• DO THIS: Edit the stretch of the listing from the line that contains "Locate an element" through the line that contains "center [229, 20].", replacing "Describe" with "Identify" and keeping everything else unchanged. Return only those lines, without the pictures.

• MATERIAL PROVIDED:
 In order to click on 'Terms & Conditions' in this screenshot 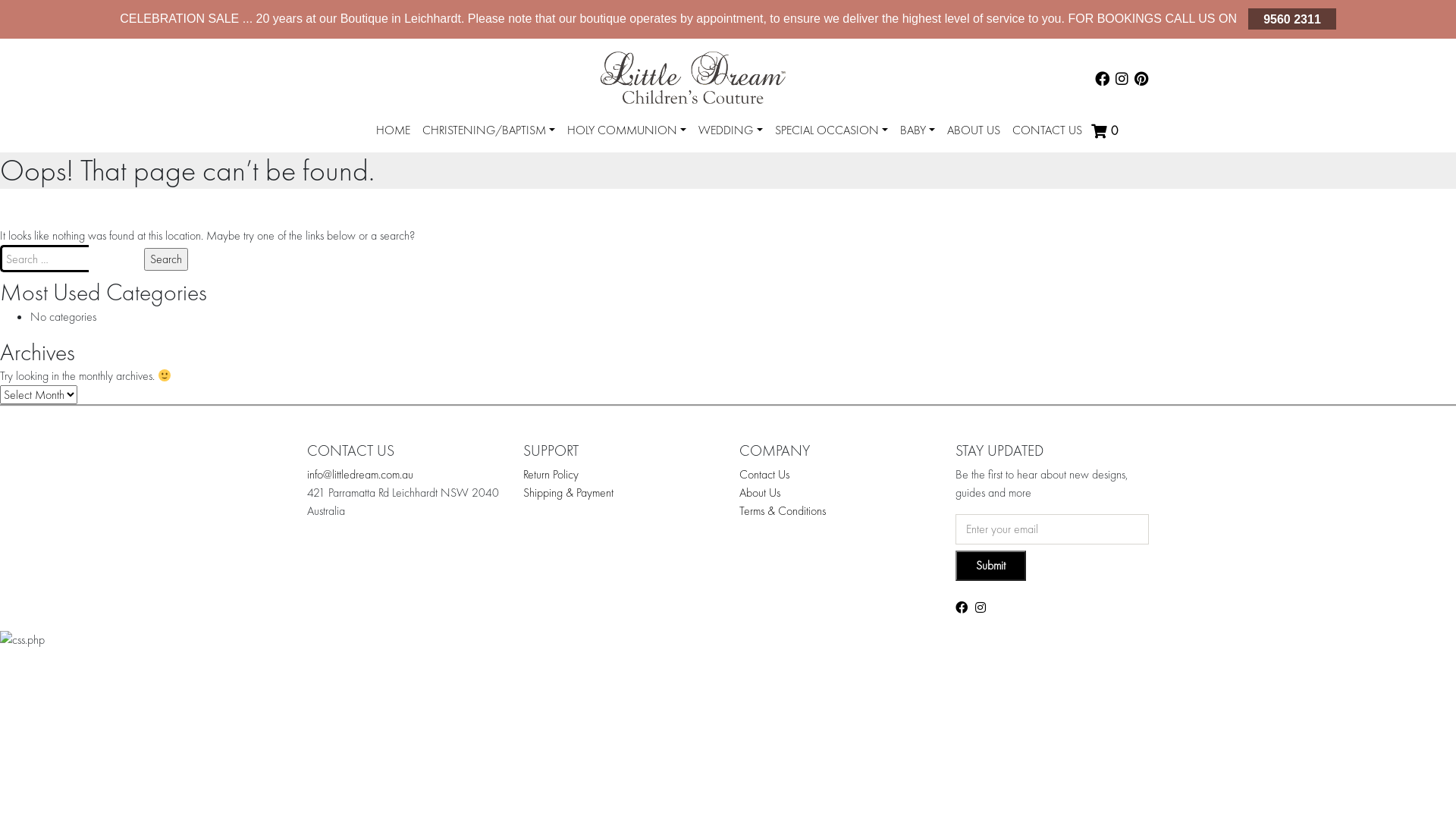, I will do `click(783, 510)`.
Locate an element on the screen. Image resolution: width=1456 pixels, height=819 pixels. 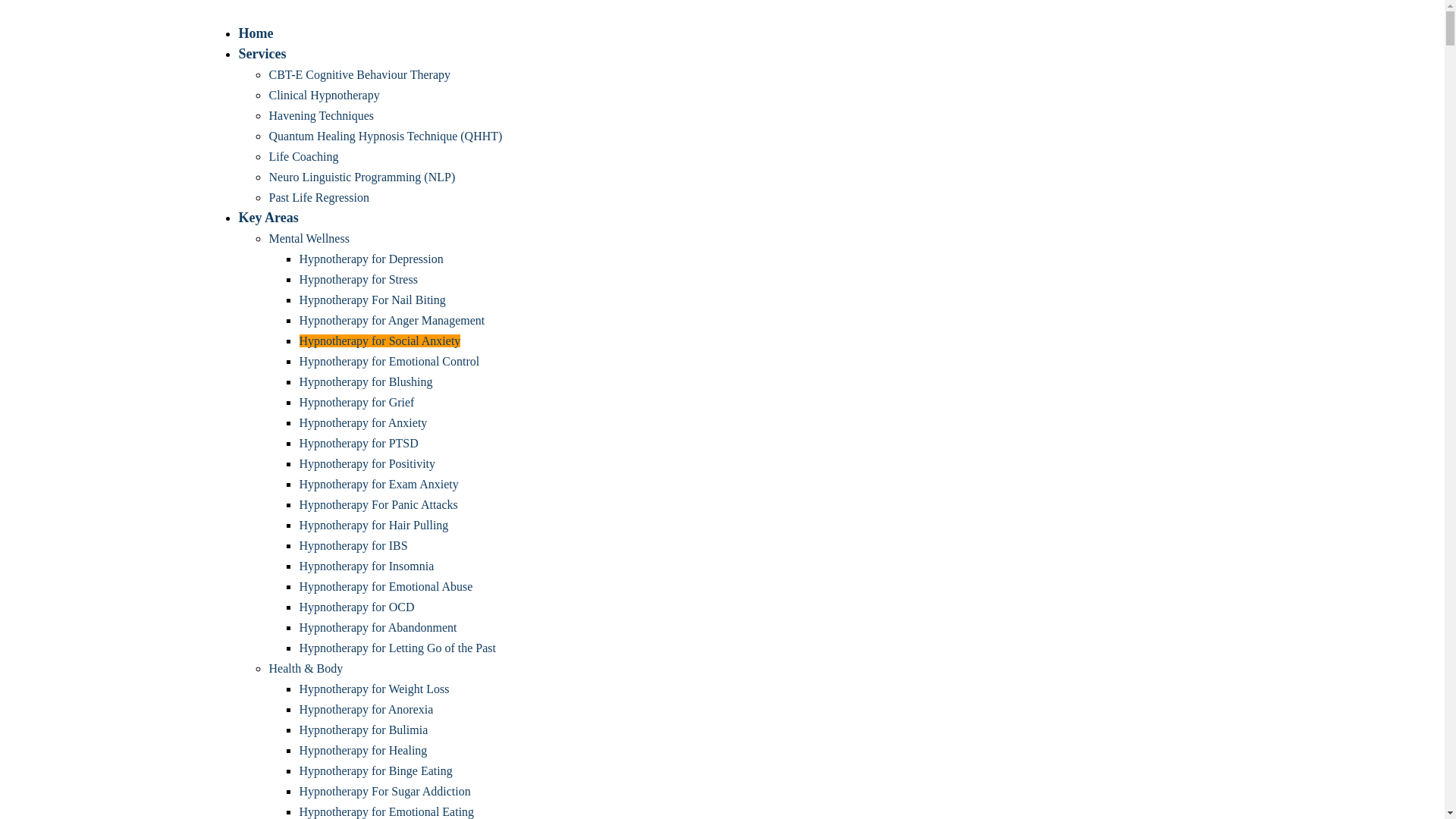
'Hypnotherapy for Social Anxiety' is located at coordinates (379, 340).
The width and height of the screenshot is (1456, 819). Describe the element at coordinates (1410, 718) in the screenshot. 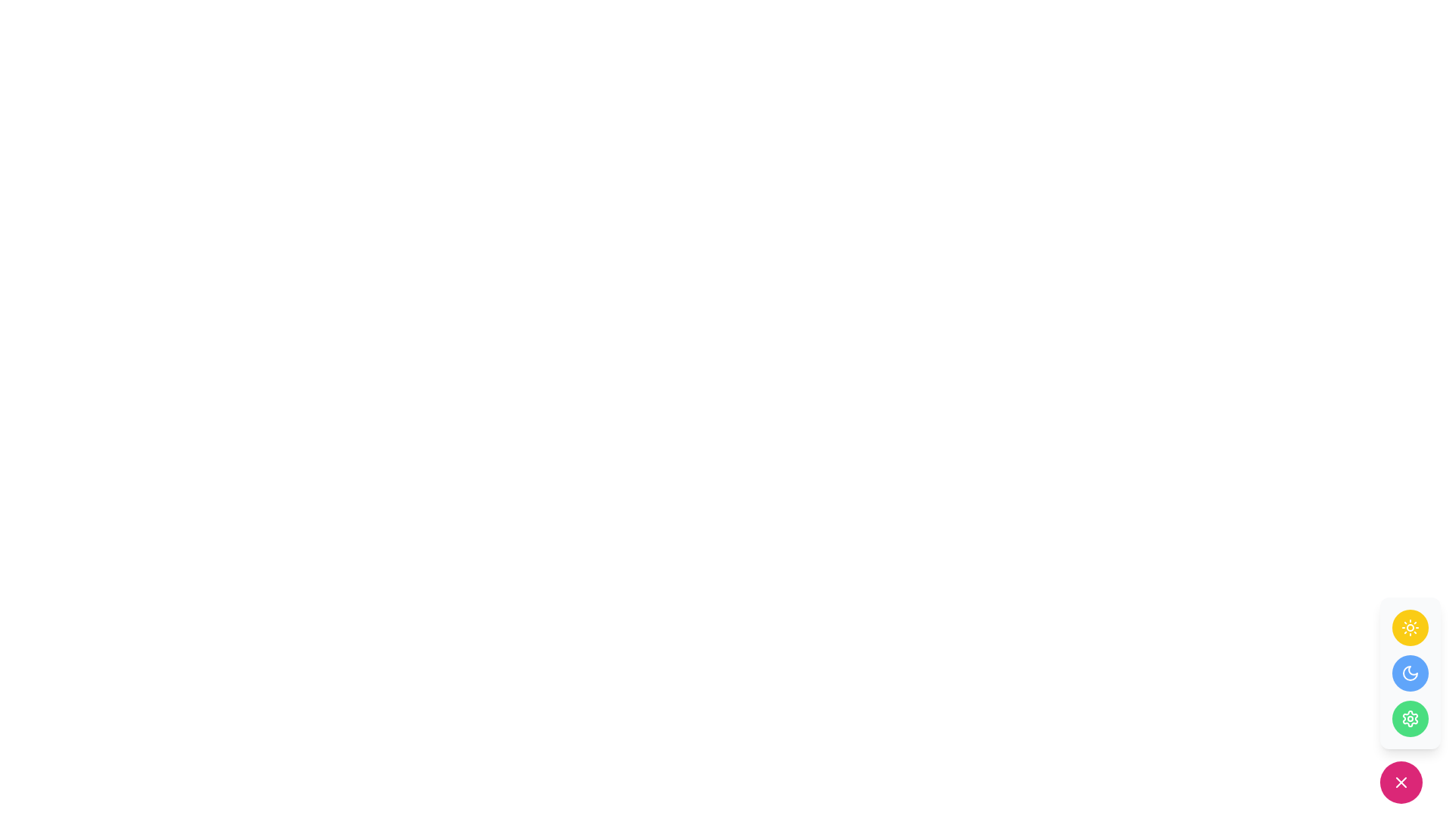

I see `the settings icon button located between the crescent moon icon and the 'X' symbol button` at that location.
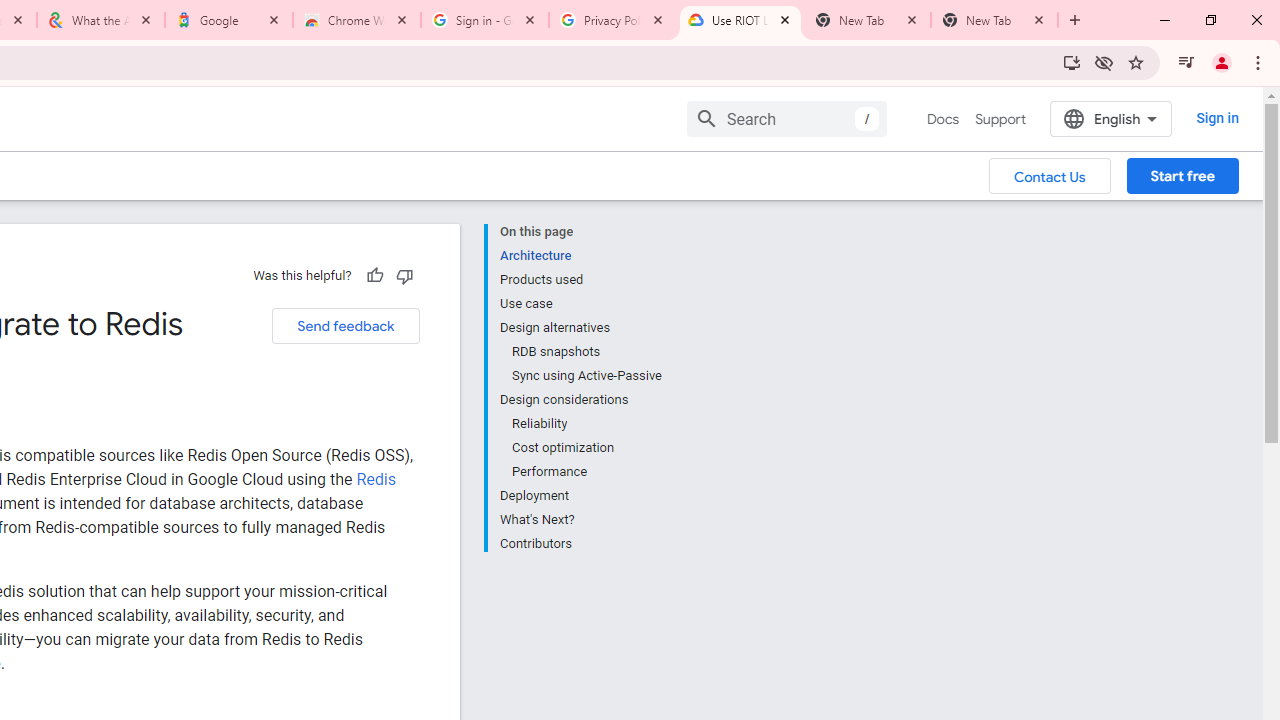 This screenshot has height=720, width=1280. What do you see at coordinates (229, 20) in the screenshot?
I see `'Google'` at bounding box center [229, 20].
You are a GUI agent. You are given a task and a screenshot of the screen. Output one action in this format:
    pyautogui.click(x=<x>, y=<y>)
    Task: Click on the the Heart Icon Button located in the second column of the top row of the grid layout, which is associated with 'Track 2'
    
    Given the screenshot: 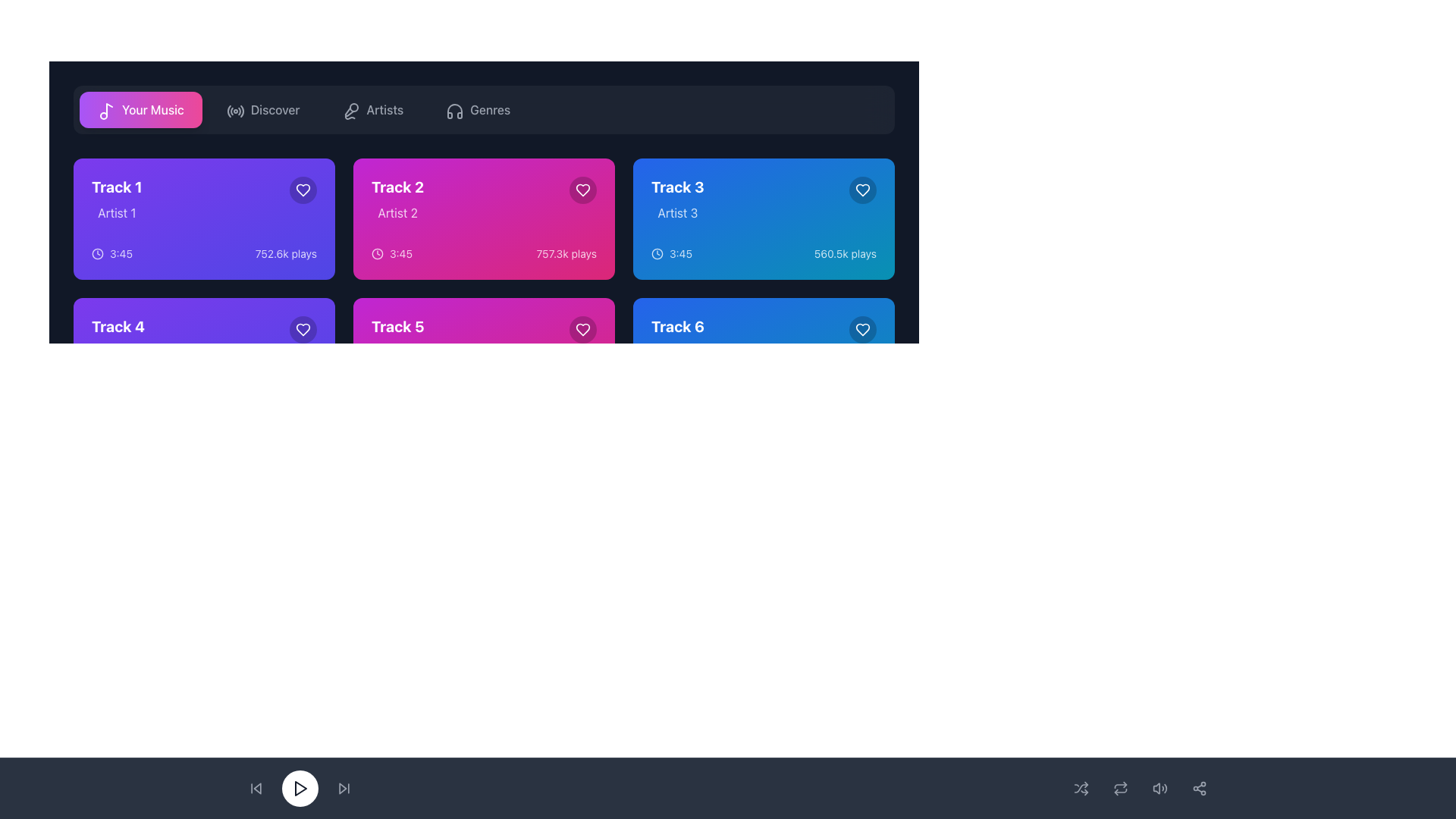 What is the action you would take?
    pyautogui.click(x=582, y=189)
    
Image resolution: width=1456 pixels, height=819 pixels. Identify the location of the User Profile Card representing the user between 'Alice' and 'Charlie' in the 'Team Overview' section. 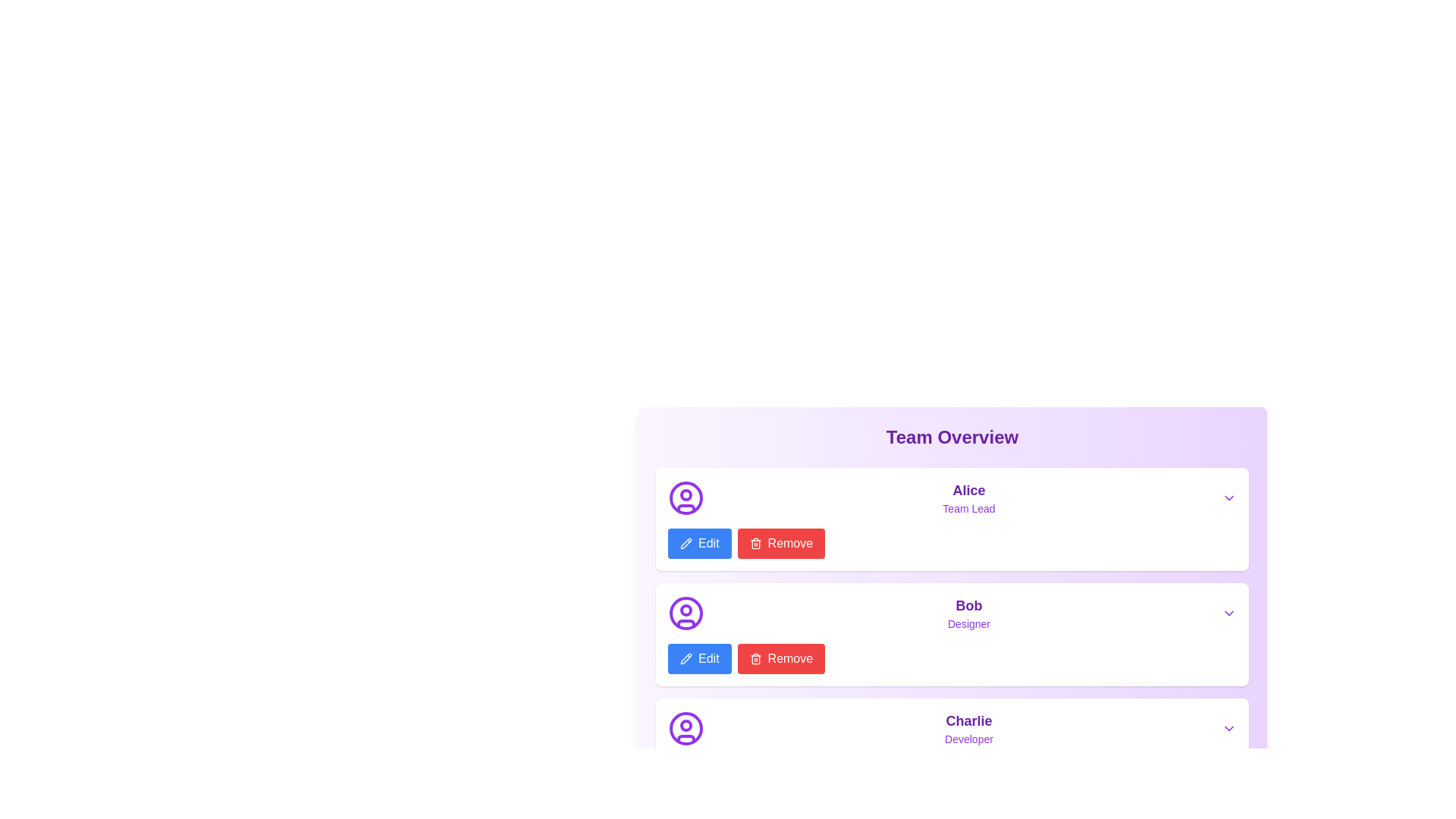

• WRITTEN REPLY:
Locate an element on the screen. Image resolution: width=1456 pixels, height=819 pixels. 
'Hypnotherapy for Social Anxiety' is located at coordinates (379, 340).
The width and height of the screenshot is (1456, 819). Identify the element at coordinates (1410, 718) in the screenshot. 

I see `the settings icon button located between the crescent moon icon and the 'X' symbol button` at that location.
 This screenshot has height=720, width=1280. What do you see at coordinates (229, 20) in the screenshot?
I see `'Google'` at bounding box center [229, 20].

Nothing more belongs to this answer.